Le président turc avait lui-même vivement critiqué la caricature, la qualifiant d’« attaque ignoble » commise par des « vauriens ».

Dans un long tweet, Fahrettin Altun a une nouvelle fois exprimé sa désapprobation.

« Des publications comme Charlie Hebdo, dont la seule motivation est de vomir de la haine contre l’islam, continuent de cibler clairement notre président Erdoğan parce qu’il est l’un des dirigeants musulmans les plus importants des temps modernes », a-t-il commenté.

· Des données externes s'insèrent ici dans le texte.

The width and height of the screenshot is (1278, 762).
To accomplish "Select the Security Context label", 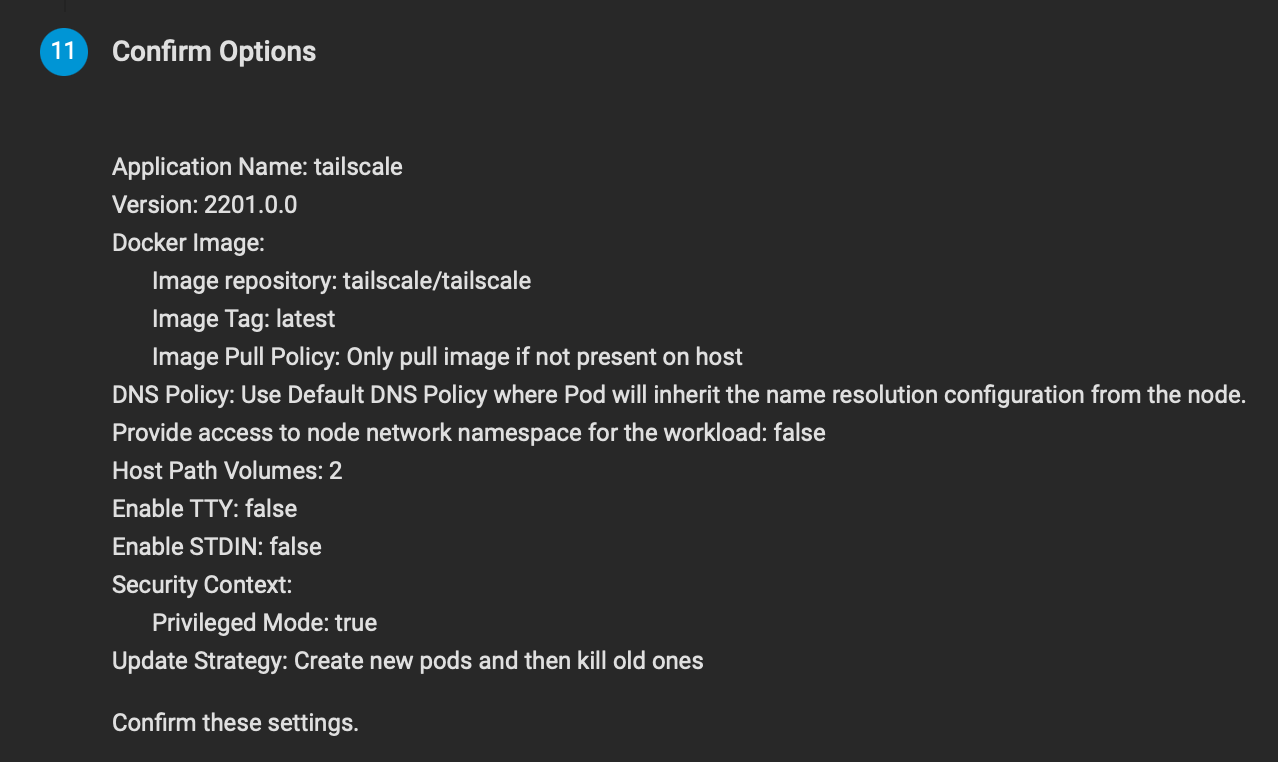I will point(202,585).
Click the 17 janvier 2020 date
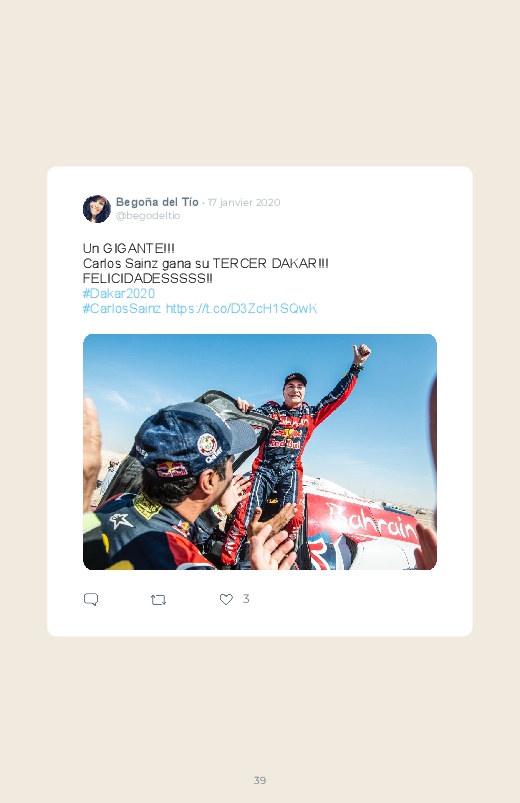This screenshot has width=520, height=803. (244, 202)
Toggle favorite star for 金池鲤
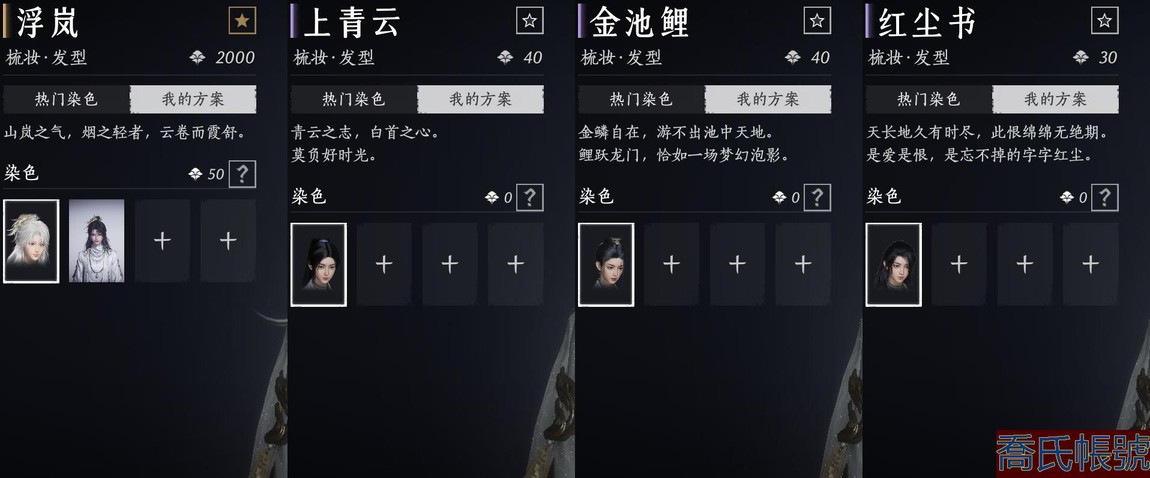This screenshot has height=478, width=1150. (817, 21)
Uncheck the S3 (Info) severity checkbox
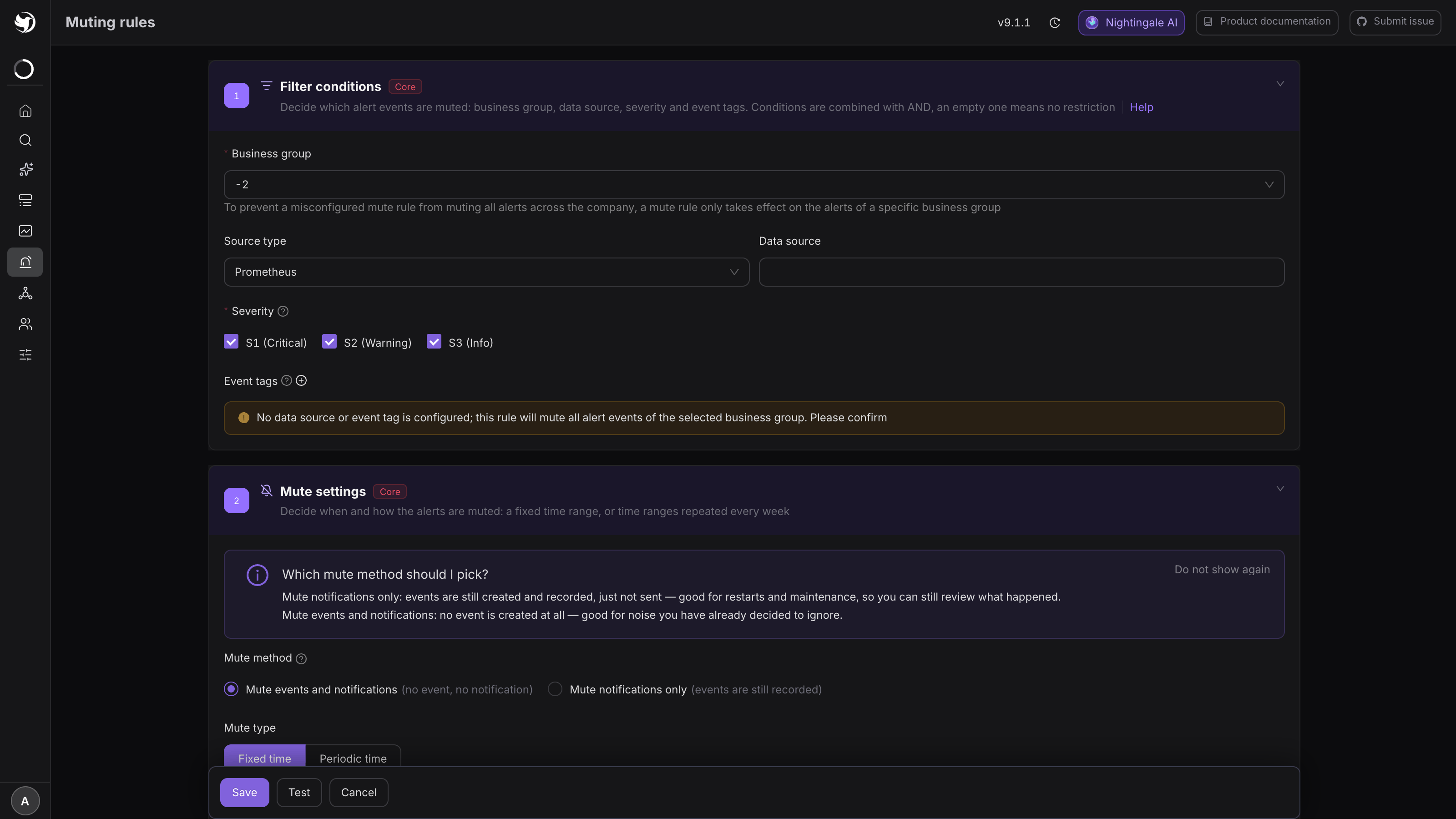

« Nous ne tomberons pas dans leur piège mais nous continuerons à dénoncer leur xénophobie dégoûtante qu’ils essaient de vendre comme de la liberté d’expression. »

Traduction : « Si le chiffon Charlie Hebdo est devenu si fou… c’est que nous sommes sur la bonne voie. Le mal est parfois comme ça. Il guide le bien. Ne t’inquiète pas Charlie Hebdo. Le 28 mai, notre nation te répondra d’une voix encore plus forte. »

Comme İbrahim Kalın, un autre conseiller d’Erdoğan, le vice-président Fuat Oktay a également condamné la couverture, réitérant l’importance du second tour.

Traduction : « Je condamne fermement le ciblage par Charlie Hebdo de notre président et de la volonté de la nation turque sous couvert de la liberté d’expression. Notre nation, et nous aussi, pouvons voir qui, où et comment le succès de notre président le 14 mai a dérangé. Notre nation bien-aimée donnera à nouveau la réponse nécessaire à cette mentalité le 28 mai. »

À l’issue du décompte des voix, le président Erdoğan affiche une confortable avance de plus de 2,5 millions de scrutins sur son opposant, avec 49,5 % des suffrages exprimés contre 44,9 % pour Kemal Kılıçdaroğlu.